I post too Much on Here!!
- Jul 21, 2010
Sure, or they could just make their software free. But that's not going to happen.My main problem with the subscription model is that if you end sour subscription, you lose access to the software after having spend hundreds of dollars over the years. A fair deal would be if you could keep the current version (without any new updates) after two or three years of subscription. Or at least that you then get the option to keep the software for a one time fee of $50 or so. The same odel that is used for leasing a car. You lease a car for some time and in the end you can buy the car for a small sum. Then it is your car forever.
For example (using round numbers), a standalone perpetual license for CS6 cost $500. A PS CC subscription costs $100/year. So if they let you keep the current version after 2-3 years, they're making $200-300 instead of $500 for that perpetual license. An extra $50 at the end isn't going to make up for the lost revenue.
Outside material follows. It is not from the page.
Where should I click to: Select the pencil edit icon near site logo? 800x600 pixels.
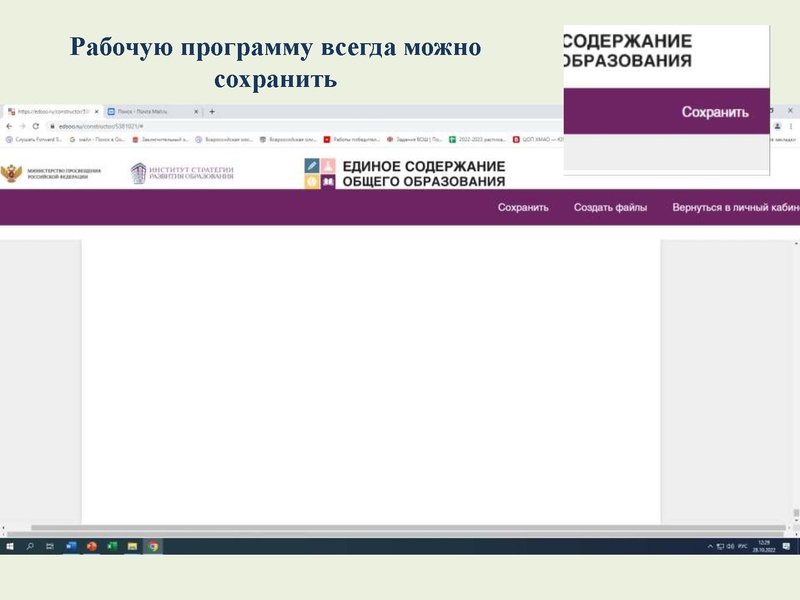click(x=312, y=163)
Incidentally, if you lease a car and pay the residual buyout at the end, you'll often end up paying more than if you'd bought the car at the start. Leasing is not a cheaper way to buy a car you plan to keep for many years, it's a cheaper way if you want a new car frequently. That analogy holds well for the software subscription model – you are basically driving PS CS2 into the ground, so buying makes a lot more sense for you. The subscription model is better for people who want/need the latest version frequently, e.g. those of us who buy new cameras somewhat often and need updated software to support the RAW files.
Having said that, what is best for the customer is not really the driver here. Subscription models mean stable revenue streams, and investors like stable revenue streams. Adobe's stock price was stable for many years prior to 2012 when they changed from perpetual licenses to subscriptions. From 2012 on, their stock has steadily increased (until just recently, of course), at a rate that far outpaced the indices.